By: Brendan King | WTVR

RICHMOND, Va. — A prominent Confederate statue that stood in Richmond for more than 100 years before protesters tore it down is back on display for the public.

The Jefferson Davis statue on Monument Avenue was erected in 1907. It took just minutes for a crowd to tie a rope around the eight-foot Confederate statue and pull it down with a truck on June 10, 2020.

That statue was seen as the first domino to fall during the social justice protests that lead to additional Confederate statues to come down.

Davis has sat in storage at the city’s wastewater treatment plant under cover since.

The Valentine museum on East Clay Street will unveil their temporary exhibit showcasing the Davis statue to the public at 10 a.m. on Wednesday. The statue is on loan from Richmond’s Black History Museum for six months.
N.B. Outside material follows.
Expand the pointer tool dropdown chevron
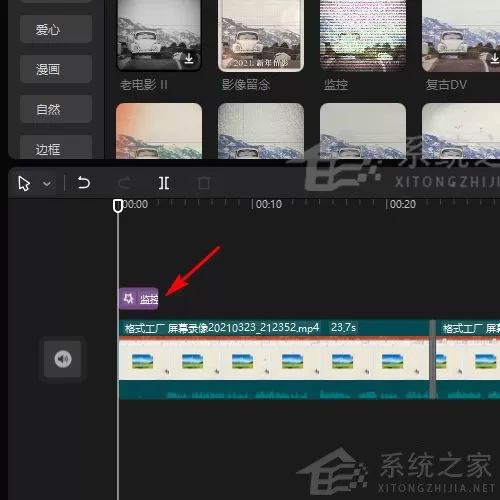Image resolution: width=500 pixels, height=500 pixels. coord(47,184)
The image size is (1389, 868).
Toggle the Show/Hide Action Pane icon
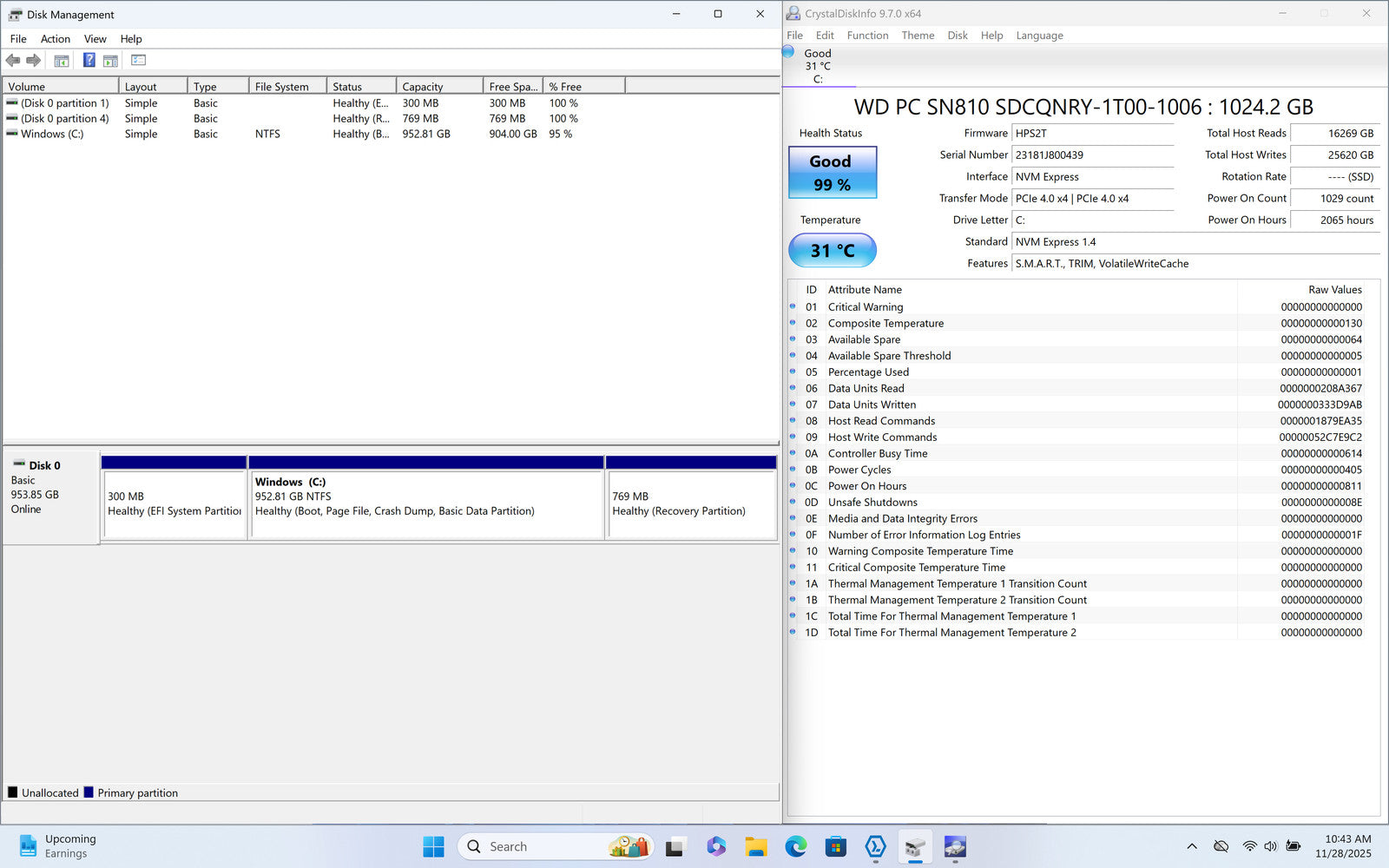coord(110,61)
Valentine Museum Director Bill Martin said they had lengthy conversations on how to exactly display the statue. The team decided to display Davis the same way the public last saw it — on its side and covered in graffiti.
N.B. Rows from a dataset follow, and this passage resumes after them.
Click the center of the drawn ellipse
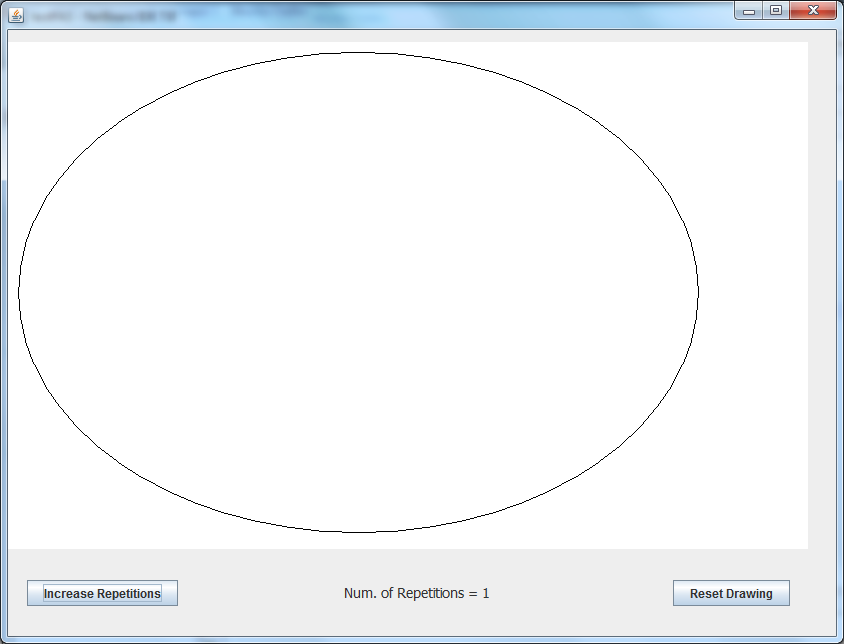This screenshot has height=644, width=844. 358,292
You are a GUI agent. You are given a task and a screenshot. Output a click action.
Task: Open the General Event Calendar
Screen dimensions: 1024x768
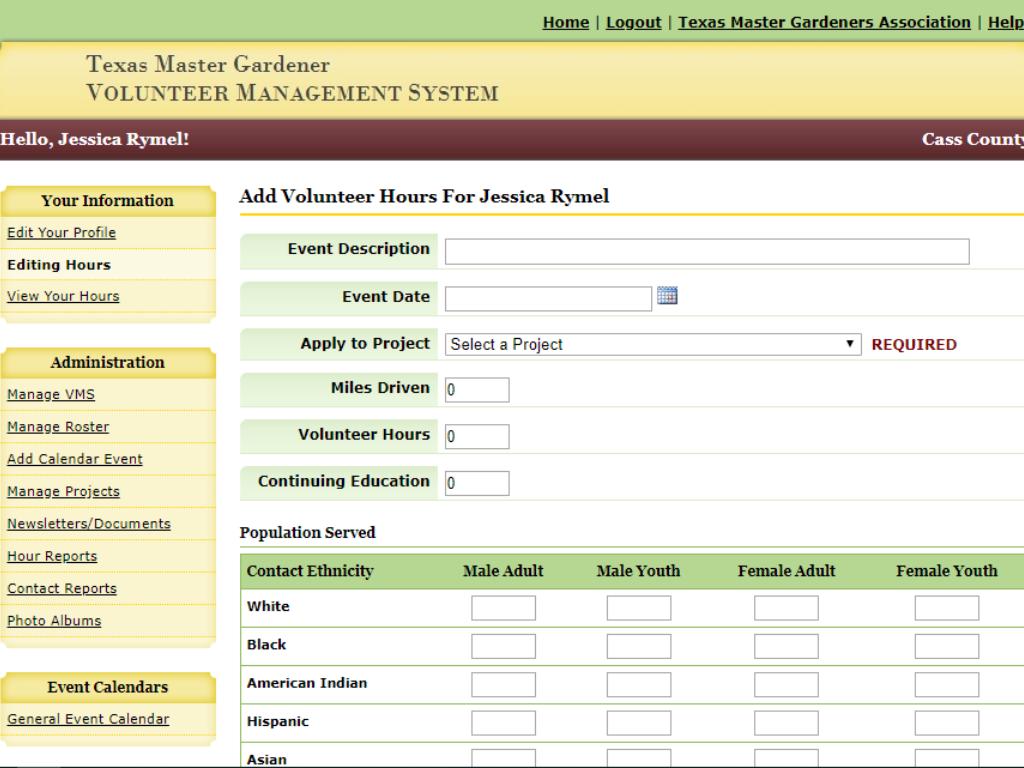coord(88,719)
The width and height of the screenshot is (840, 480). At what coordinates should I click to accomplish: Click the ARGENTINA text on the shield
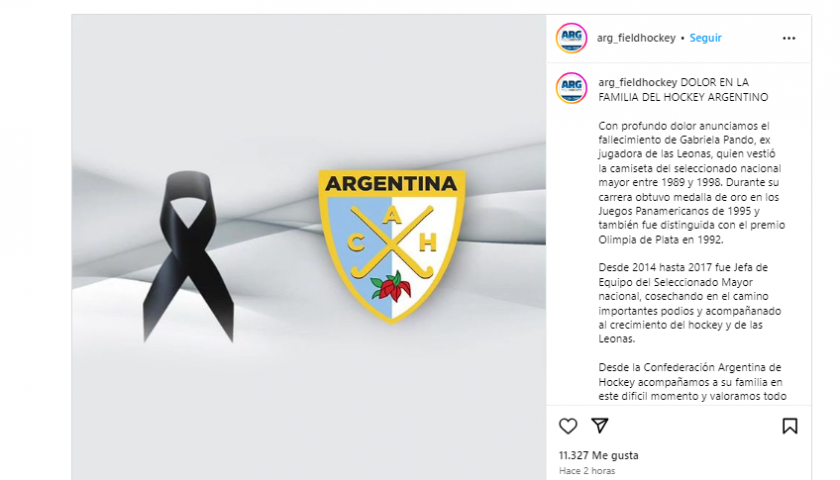tap(392, 184)
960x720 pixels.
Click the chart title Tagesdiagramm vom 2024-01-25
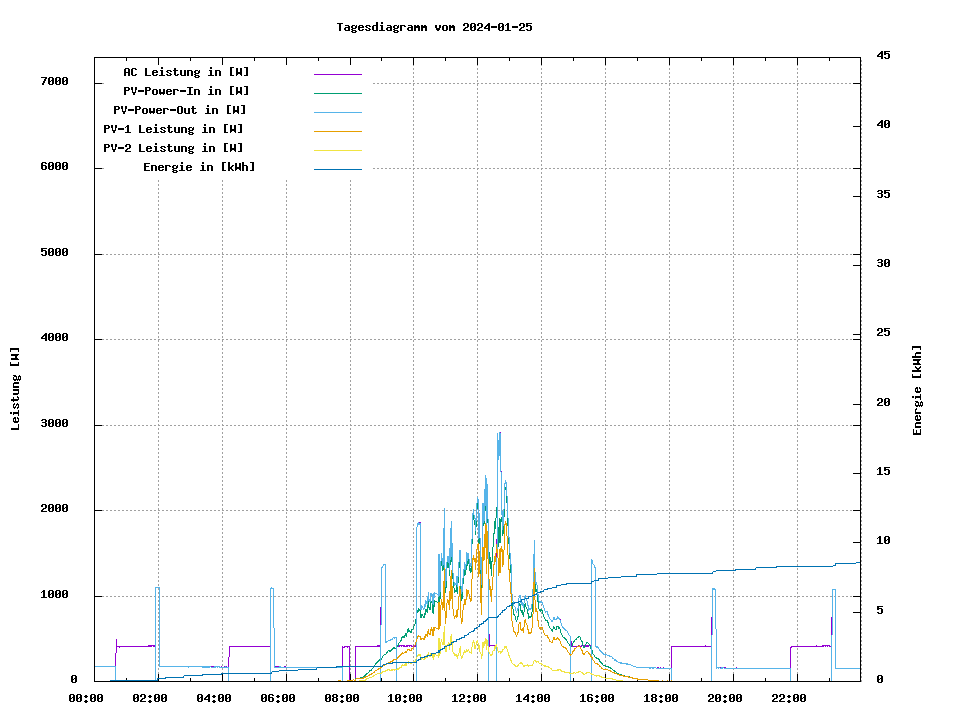pos(434,27)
“We have other objects in our collection that address the history of racial oppression and Jim Crow laws here. We don’t have as many powerful objects that really tell the real story of what happened here in the summer of 2020,” said Christina Vida, the museum’s curator of general collections. “We want to make our visitors when they come down they’re seeing a 2020 object.”

Visitor feedback will inform the Valentine’s interpretation of the Edward Valentine Sculpture Studio, where the Davis statue was created by the museum’s first president.